◆ Consigne
Transcrivez intégralement l'extrait de l'Histoire de Montdidier ci-dessous, en conservant fidèlement son orthographe et sa ponctuation.

◆ Texte fourni

+ + + +

Histoire de Montdidier
Livre I - Pièce justificative 53
par Victor de Beauvillé
Pièce justificative 53
Discours du prévôt de la Villette au prince de Condé.
1653.
« Monseigneur, nous venons ici pour rendre nos très humbles respects à votre altesse royale, et lui representer les justes ressentimens et indispensable necessité où nous nous trouvons aujourd'huy engagés à ne pouvoir pas luy accorder ce qu'elle souhaite de nous sans perdre l'honneur que nos pères et nous-mesmes nous nous sommes acquis par la fidélité inviolable que les uns et les autres ont toujours fait paroître pour leur roy et l'Estat, on ne peut estre téméraire quand cette mesme necessité nous oblige à faire nostre devoir pour nous sauver d'un reproche éternel, entre vaincre et mourir il n'y a pas souvent d'honorable milieu ; n'envisagez pas, s'il vous plaist, Monseigneur, le nombre des habitans de la ville, mais plustot leur courage et leur resolution : le desespoir donne souvent de la force aux plus faibles, et du courage aux plus timides pour les tirer du precipice dont ils sont menacés : Una salus victis, nullam sperare salutem.

+ + + +

◆ Données fournies
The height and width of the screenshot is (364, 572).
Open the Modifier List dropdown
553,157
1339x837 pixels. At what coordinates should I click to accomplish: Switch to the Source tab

+ + + +

◆ Résultat
Histoire de Montdidier
Livre I - Pièce justificative 53
par Victor de Beauvillé
Pièce justificative 53
Discours du prévôt de la Villette au prince de Condé.
1653.
« Monseigneur, nous venons ici pour rendre nos très humbles respects à votre altesse royale, et lui representer les justes ressentimens et indispensable necessité où nous nous trouvons aujourd'huy engagés à ne pouvoir pas luy accorder ce qu'elle souhaite de nous sans perdre l'honneur que nos pères et nous-mesmes nous nous sommes acquis par la fidélité inviolable que les uns et les autres ont toujours fait paroître pour leur roy et l'Estat, on ne peut estre téméraire quand cette mesme necessité nous oblige à faire nostre devoir pour nous sauver d'un reproche éternel, entre vaincre et mourir il n'y a pas souvent d'honorable milieu ; n'envisagez pas, s'il vous plaist, Monseigneur, le nombre des habitans de la ville, mais plustot leur courage et leur resolution : le desespoir donne souvent de la force aux plus faibles, et du courage aux plus timides pour les tirer du precipice dont ils sont menacés : Una salus victis, nullam sperare salutem.